# Midterm

Authors: Cassie Corey, Jay Zou

Tasks:
1. Read in (parse, tokenize, ...) the text (30 points)
2. Visualize the text using different interactive Bokeh visualizations (10 points of each different type of interactive visualizations - max 30).
3. Cluster the text and visualize using interactive Bokeh visualizations (10 points for each different type of interactive visualizations - max 30).
4. Explain what you've seen (10 points)

### Introduction

Our text mining and visualizations are based on the [Heavy Metal Text Mining](https://paulvanderlaken.com/2017/09/27/text-mining-pythonic-heavy-metal/) example. This example looks at multiple characteristics of the lyrics, some of which include: TFIDF, cosine distances between word distributions, emotional arcs, swearwords, and lyric generation. The characteristics were visualized using various scatter plots, graphs, trees, and word clouds.

### Gathering Data

Since this example does not provide a dataset of lyrics, we collected lyrics ourselves by scraping [MetroLyrics](https://www.metrolyrics.com). First we chose a music genre: Tech Death Metal. We got our list of bands from [Wikipedia's list of Technical Death Metal Bands](https://en.wikipedia.org/wiki/List_of_technical_death_metal_bands). The following cell 

In [188]:
import requests
from bs4 import BeautifulSoup

WIKI_URL = "https://en.wikipedia.org/wiki/List_of_technical_death_metal_bands"

req = requests.get(WIKI_URL)
soup = BeautifulSoup(req.content, 'lxml')
table_cells = soup.findAll("td")

artists = []
for cell in table_cells:
    link = cell.find('a',href=True)
    if link is not None:
        if '[' not in link.text:
            artists.append(link.text.replace('(band)','').strip())
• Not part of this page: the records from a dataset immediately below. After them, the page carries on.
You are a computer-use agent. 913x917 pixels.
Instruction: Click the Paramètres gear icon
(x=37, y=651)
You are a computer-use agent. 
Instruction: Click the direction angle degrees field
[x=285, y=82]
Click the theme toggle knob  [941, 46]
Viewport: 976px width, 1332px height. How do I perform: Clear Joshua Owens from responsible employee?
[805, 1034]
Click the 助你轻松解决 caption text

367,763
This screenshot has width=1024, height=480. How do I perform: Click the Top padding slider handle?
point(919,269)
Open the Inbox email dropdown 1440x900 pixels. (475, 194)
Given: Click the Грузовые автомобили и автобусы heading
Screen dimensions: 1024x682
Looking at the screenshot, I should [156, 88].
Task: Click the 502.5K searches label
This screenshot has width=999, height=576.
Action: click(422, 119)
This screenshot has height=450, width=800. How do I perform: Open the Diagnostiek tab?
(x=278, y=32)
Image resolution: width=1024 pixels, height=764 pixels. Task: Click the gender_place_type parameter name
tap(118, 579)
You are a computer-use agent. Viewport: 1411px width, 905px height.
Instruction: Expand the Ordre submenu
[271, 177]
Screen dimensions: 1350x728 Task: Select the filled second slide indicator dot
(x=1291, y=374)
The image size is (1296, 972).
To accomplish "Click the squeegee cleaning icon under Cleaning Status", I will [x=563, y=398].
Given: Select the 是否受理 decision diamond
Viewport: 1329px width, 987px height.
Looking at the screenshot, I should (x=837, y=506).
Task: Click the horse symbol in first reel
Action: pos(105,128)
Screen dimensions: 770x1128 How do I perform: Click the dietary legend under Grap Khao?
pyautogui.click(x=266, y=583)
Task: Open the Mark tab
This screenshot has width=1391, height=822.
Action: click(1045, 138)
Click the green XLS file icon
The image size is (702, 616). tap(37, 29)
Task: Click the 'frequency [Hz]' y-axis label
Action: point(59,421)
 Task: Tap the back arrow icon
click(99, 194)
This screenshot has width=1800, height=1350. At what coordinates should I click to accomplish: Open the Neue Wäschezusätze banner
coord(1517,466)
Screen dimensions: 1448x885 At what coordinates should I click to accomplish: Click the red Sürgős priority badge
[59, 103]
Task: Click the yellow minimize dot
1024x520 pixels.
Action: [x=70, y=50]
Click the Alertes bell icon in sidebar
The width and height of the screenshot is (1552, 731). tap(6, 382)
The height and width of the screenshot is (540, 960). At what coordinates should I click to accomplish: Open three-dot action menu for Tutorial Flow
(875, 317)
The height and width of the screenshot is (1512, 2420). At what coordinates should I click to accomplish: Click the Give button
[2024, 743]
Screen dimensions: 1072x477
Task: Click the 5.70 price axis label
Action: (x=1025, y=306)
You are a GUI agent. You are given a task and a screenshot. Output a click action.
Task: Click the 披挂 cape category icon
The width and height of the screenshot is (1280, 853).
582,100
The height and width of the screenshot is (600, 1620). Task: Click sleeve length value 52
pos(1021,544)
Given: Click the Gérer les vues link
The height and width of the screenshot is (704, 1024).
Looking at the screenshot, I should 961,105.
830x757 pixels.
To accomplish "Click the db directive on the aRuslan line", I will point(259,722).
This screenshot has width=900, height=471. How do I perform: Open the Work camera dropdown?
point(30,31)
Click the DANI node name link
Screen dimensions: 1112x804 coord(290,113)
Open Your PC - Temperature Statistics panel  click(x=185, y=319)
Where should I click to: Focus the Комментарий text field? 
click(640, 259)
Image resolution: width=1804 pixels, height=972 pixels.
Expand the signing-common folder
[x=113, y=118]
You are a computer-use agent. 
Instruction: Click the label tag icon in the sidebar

# It'll be convenient to have a lowercase version for URLs and indexing.
artists_L = [a.lower() for a in artists]

The next cell contains some useful methods that we'll need for getting urls and lyrics from urls.

In [112]:
from bs4 import BeautifulSoup
from time import sleep, time
import random, requests

BASE_URL = "http://www.metrolyrics.com/"

def get_song_urls(artists):
    art_song_dict = {}
    for artist in artists:
        url = BASE_URL + artist.replace(' ','-') + "-lyrics.html"
        sleep(random.randint(0,10))
        response = requests.get(url)
        if response.status_code != 404: # Not all artists might be on MetroLyrics
            soup = BeautifulSoup(response.content, 'lxml')
            links = [a['href'] for a in soup.find_all('a',href=True)]
            song_list = []
            for link in links:
                if "lyrics-" + artist.replace(' ','-') in link:
                    song_list.append(link)
            art_song_dict[artist] = song_list
    return art_song_dict

def get_lyrics(song_url):
    sleep(random.randint(0,10))
    response = requests.get(song_url)
    soup = BeautifulSoup(response.content, 'lxml')
    verses = soup.find_all("p",{"class":"verse"})
    lyrics = ''
    for verse in verses:
        lyrics += verse.text.replace('\n',' ') + ' '
    return lyrics

def song_from_url(song_url):
    return song_url[27:].split('lyrics')[0].replace('-',' ').strip()

In [113]:
t0 = time()
print('Fetching song urls...',end='')
art_song_dict = get_song_urls(artists_L)
print('Done in {:02f}s'.format(time()-t0))

Artist:  7 horns 7 eyes
Artist:  abnormality
Artist:  aborted
Artist:  aeon
Artist:  anata
Artist:  arsis
Artist:  as they sleep
Artist:  atheist
Artist:  augury
Artist:  becoming the archetype
Artist:  beneath the massacre
Artist:  beyond creation
Artist:  born of osiris
Artist:  brain drill
Artist:  cannibal corpse
Artist:  cephalic carnage
Artist:  circle of contempt
Artist:  the contortionist
Artist:  coprofago
Artist:  cryptopsy
Artist:  cynic
Artist:  death
Artist:  decapitated
Artist:  decrepit birth
Artist:  dying fetus
Artist:  extol
Artist:  fallujah
Artist:  the faceless
Artist:  gojira
Artist:  gorod
Artist:  gorguts
Artist:  grimaze
Artist:  the haarp machine
Artist:  in battle
Artist:  into the moat
Artist:  knights of the abyss
Artist:  meshuggah
Artist:  monstrosity
Artist:  necrophagist
Artist:  neuraxis
Artist:  ne obliviscaris
Artist:  nile
Artist:  nocturnus
Artist:  obscura
Artist:  oceano
Artist:  opeth
Artist:  origin
Artist:  pestilence
Artist:  psycroptic
Artis

In [None]:
# Initialize a dataframe to hold the lyrics
lyrics_df = pd.DataFrame(columns=['artist','song','lyrics'])

In [136]:
t0 = time()
for artist in art_song_dict:
    print("Fetching lyrics for: ",artist)
    for song_url in art_song_dict[artist]:
        song = song_from_url(song_url)
        if song not in lyrics_df.song.values:
            lyrics = get_lyrics(song_url)
            lyrics_df = lyrics_df.append({'artist':artist,
                                          'song':song,
                                          'lyrics':lyrics},ignore_index=True)
print('Done in {:02f}s'.format(time()-t0))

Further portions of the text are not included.